The first round of the Alabama Senate primary did not go well for Jeff Sessions. Few expected the former Senator to win a majority in the first round, given the crowded field. But Sessions didn’t even win a plurality. Former Auburn football coach Tommy Tuberville outpolled Sessions, 33.4 to 31.6.

On its face, this result suggested that the runoff race between Tuberville and Sessions would be a tossup. However, I thought that, with Tuberville now a more than credible candidate, President Trump would weigh in on his side, thus tilting the race to the old ball coach.

Trump wasted no time weighing in. Of Sessions, he tweeted:

This is what happens to someone who loyally gets appointed Attorney General of the United States & then doesn’t have the wisdom or courage to stare down & end the phony Russia Witch Hunt. Recuses himself on FIRST DAY in office, and the Mueller Scam begins.

Not for the first time, Trump got the facts wrong.
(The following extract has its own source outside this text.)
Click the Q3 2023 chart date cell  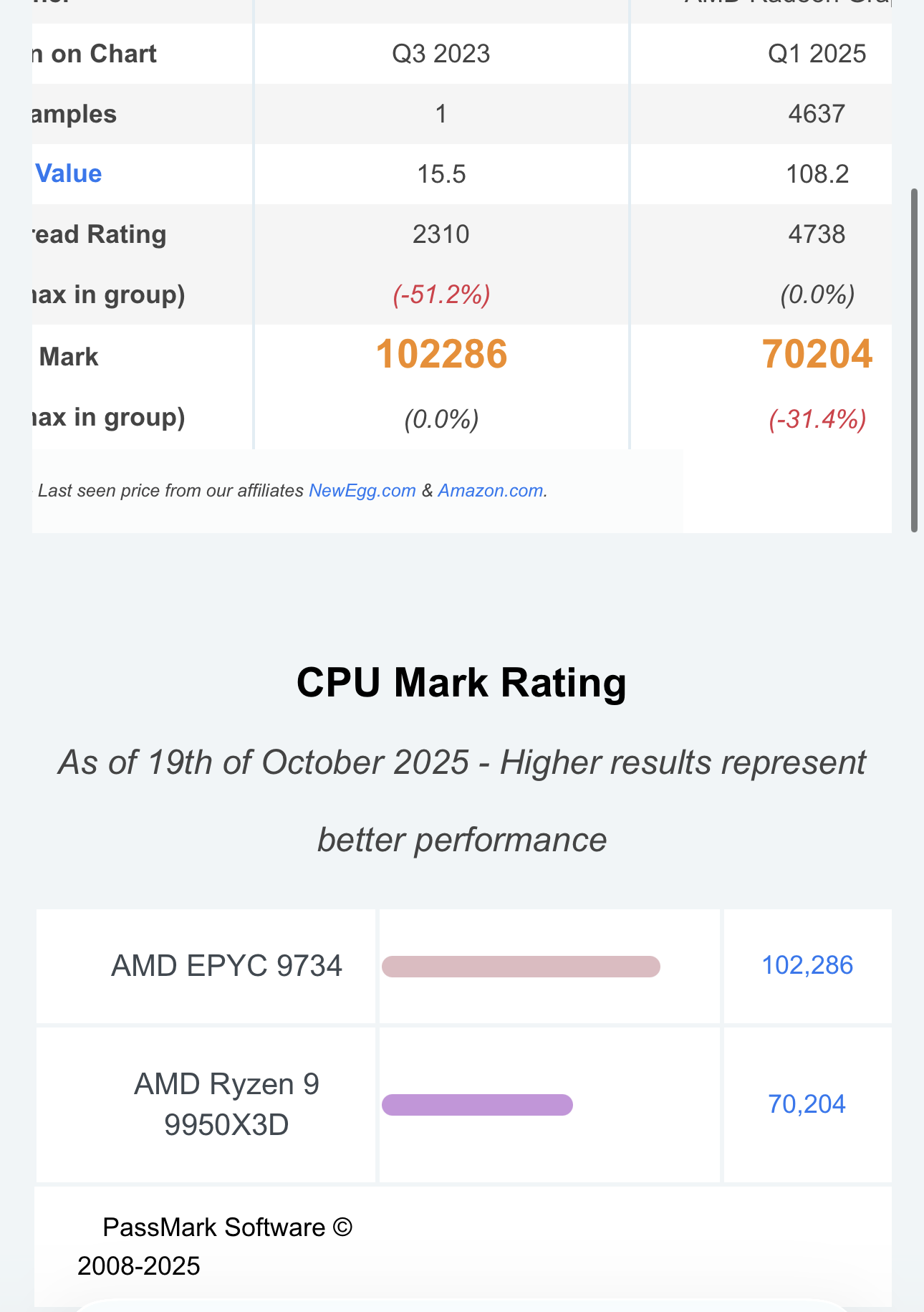(x=441, y=54)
Sessions did not recuse himself on his first day in office. He took office in early February 2017. He did not recuse himself until the beginning of March, and did so only after being advised by the DOJ’s ethics office, correctly in my view, that he should do so. I discussed Sessions’s recusal in detail here and here.

But facts aren’t the point in the context of this election. Trump’s attack on Sessions is the point.
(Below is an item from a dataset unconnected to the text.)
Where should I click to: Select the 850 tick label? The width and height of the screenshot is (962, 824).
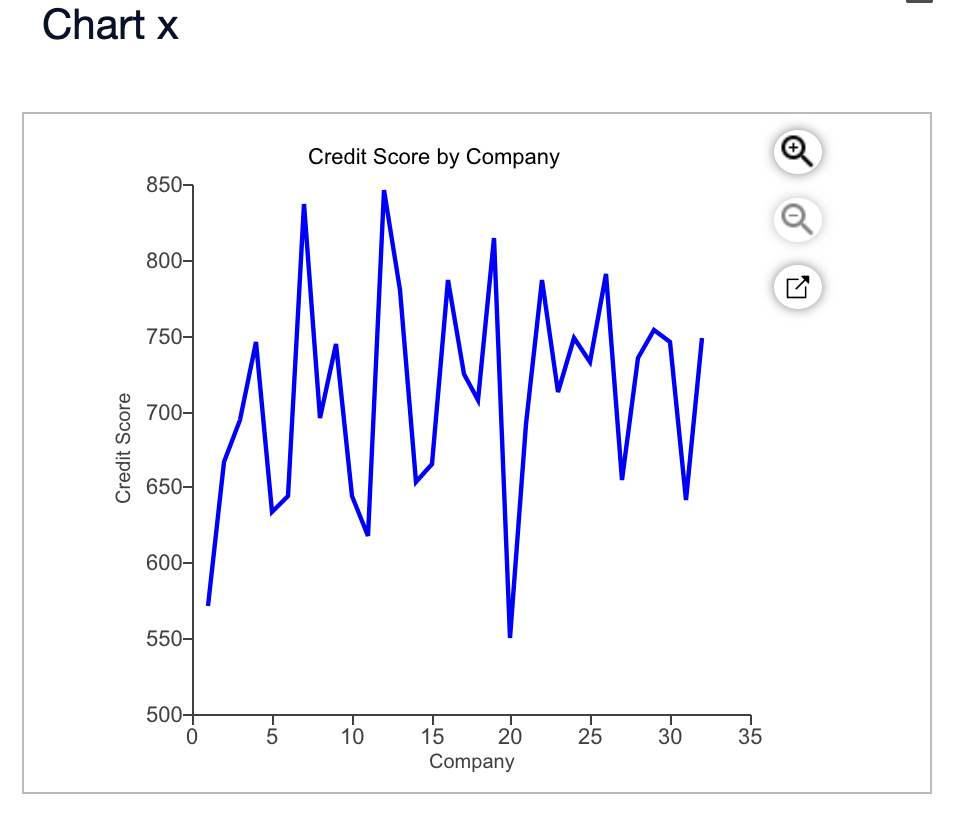[x=163, y=184]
Fortunately for Sessions, he may have a geographical advantage in the runoff election. Quin Hillyer, an Alabaman and long-time student of Alabama politics, explains:

There will be two and only two contested Republican runoffs for congressional seats on March 31. There are no runoffs in the 3rd through the 7th congressional districts and few local races to drive turnout. But, in both the 1st District and the 2nd District, the runoffs promise to feature hot and heavy campaigning and massive turnout efforts by their respective candidates.

The 1st District, in southwestern Alabama, is the home territory for both Sessions and third-place Senate contestant Bradley Byrne, the outgoing congressman from the district. In the March 3 primary, Byrne finished first in each county in the district, Sessions a reasonably close second, and Tuberville a distant third.

In the 2nd District, in southeastern Alabama, Sessions carried 10 of the 13 counties, including the population centers, and came in second in the other three (two to Tuberville, one to Byrne), each of them lightly populated.


Sessions also finished well ahead of Tuberville (with more than twice Tuberville’s vote total) in the only other county Byrne carried, the one containing the city of Huntsville, in which a highly educated electorate tends to vote more regularly no matter what races are on the ballot.In sum, the heavy voter turnout in the runoff will certainly be in those parts of the state where Sessions is strongest.

Hillyer doesn’t contend that this geographical advantage makes Sessions the favorite in the runoff. The Trump factor is probably enough to make Tuberville the favorite.

However, geography gives Sessions what Hillyer calls “a fighting chance.” To capitalize on that chance, Sessions will need to “run a savvy and energetic campaign.”